> **Exercise requirements**
[1] List every artist whom the article on Calgary's Plus 15 skywalk credits with a painting, sculpture, or installation.
[2] Translate this sentence from the article on Calgary's Plus 15 skywalk into Spanish: "Ever since its initial construction in 1969, the Plus 15 has been one of the quirkier bits of Calgary culture."

══ Source ══

A gigantic free art gallery waits above the bustling streets of downtown Calgary

Blink and you’ll miss it, but there’s a striking piece of glass artwork along the path between TD Square and Courthouse Park in Calgary’s Plus 15 skywalk. A kaleidoscope of blue, yellow and red colours the glass along the bend of the lowly lit hallway, which leads to a window where you can get a stunning view of the BirdO Mural along 5th Avenue. “This is an amazing piece of glass artwork, and it’s just sitting here with no placard or artist information,” everyday tourist blogger Richard White mutters as we stop our whirlwind tour to take it in. 

Explore under-the-radar Canadian art destinations

Ever since its initial construction in 1969, the Plus 15 has been one of the quirkier bits of Calgary culture. It’s a dazzling network of 86 bridges over 16 kilometres of elevated walkways through our city core, providing a handy way to roam our city without ever touching the ground. As I recently discovered — despite living here for over 30 years — it also offers free public access to hundreds of visual art pieces in the public spaces and building lobbies it leads you through. 

White suspects that the bonus density program in Calgary is part of how this free gallery exists, where developers can get additional floors if they provide public amenities such as visual art. His 30+ year career has taken him from curating a public art gallery to directing a 3D animation studio, and he’s written extensively about Calgary’s Skyway and the renowned artwork it contains. “What I love about the visual arts is that they can really become part of your life,” he says as we sit in sleek Arne Jacobsen chairs inside Eighth Avenue Place. “In the Plus 15, the art — and all public art — becomes a touchstone.” 

A boldly coloured hardline abstract painting hangs in a coporate elevator lobby.
The painting Northern Emblem (No. 1 murals study) by Jack Shadbolt can be seen in the lobby of Eighth Avenue Place, which is easily accessed by the Plus 15 skyway. (Nathan Iles)

As I stroll from the brightly decorated cow sculptures of the Udderly Art Legacy Pasture to marvel at the paintings of Jack Shadbolt and Marcelle Ferron hidden in grotto-like corners of the Eighth Avenue Place lobby, hidden artworks everyone walks past are what stick with me. 

Colorful figures made of LEGO can be seen hugging hand sanitizer stations inside Stephen Avenue place thanks to Hugman, a summer sculptural installation by Nathan Sawaya

A figure made of yellow Lego bricks hugs the stalk of an indoor plant.
One of the many Hugman statues installed in downtown Calgary by artist Nathan Sawaya. (Nathan Iles)

An impressionist painting of hard lines and amorphous shapes can be seen through the window of a dentist’s office in Watermark Tower. 

When you exit Arts Commons, an explosion of colour greets you at the bottom of the stairwell: a mural of hands and flowers surrounding a Nelson Mandela quote: “Arts education is the most powerful weapon you can use to change the world.” 

Calgary’s intersection

Sometimes, the bridges themselves become the art piece. Splaying over 8th Avenue between 6th and 7th Street is Derek Michael Besant‘s DAYDREAM (1996), an installation of 24 white images on the bridge’s windows, each paired with a brief sentence that reads like an overheard end of a conversation. One reads, “What did she really mean?” paired with a drawing of a hand holding a tissue. As you look out, the images and words on the glass blend and distort the streets below and the buildings above.

═══
══ Dataset extract ══

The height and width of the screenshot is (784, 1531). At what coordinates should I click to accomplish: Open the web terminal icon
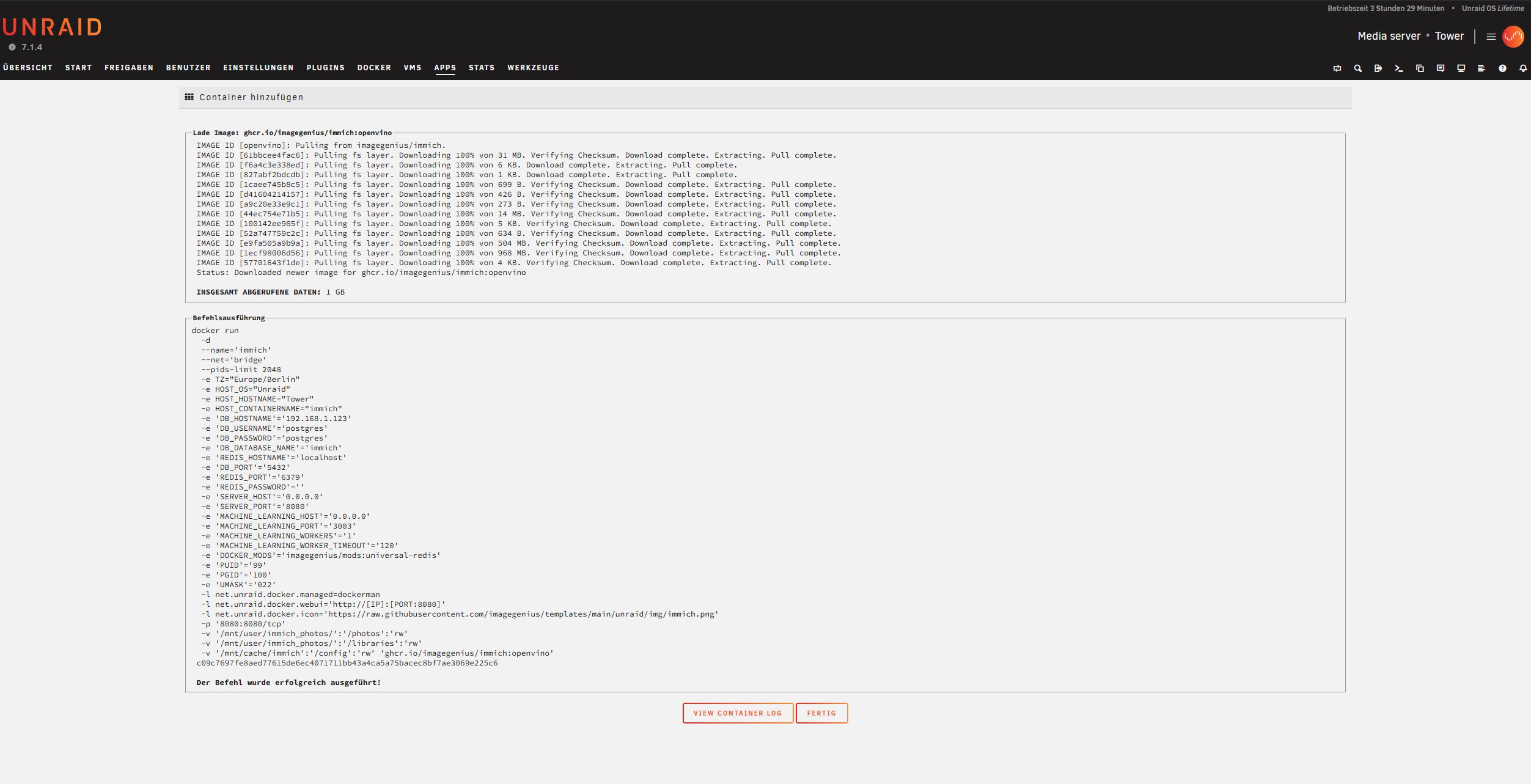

═══

> **Per-task outputs**
[1]
Jack Shadbolt
Marcelle Ferron
Nathan Sawaya
Derek Michael Besant

[2] Desde su construcción inicial en 1969, el Plus 15 ha sido una de las partes más peculiares de la cultura de Calgary.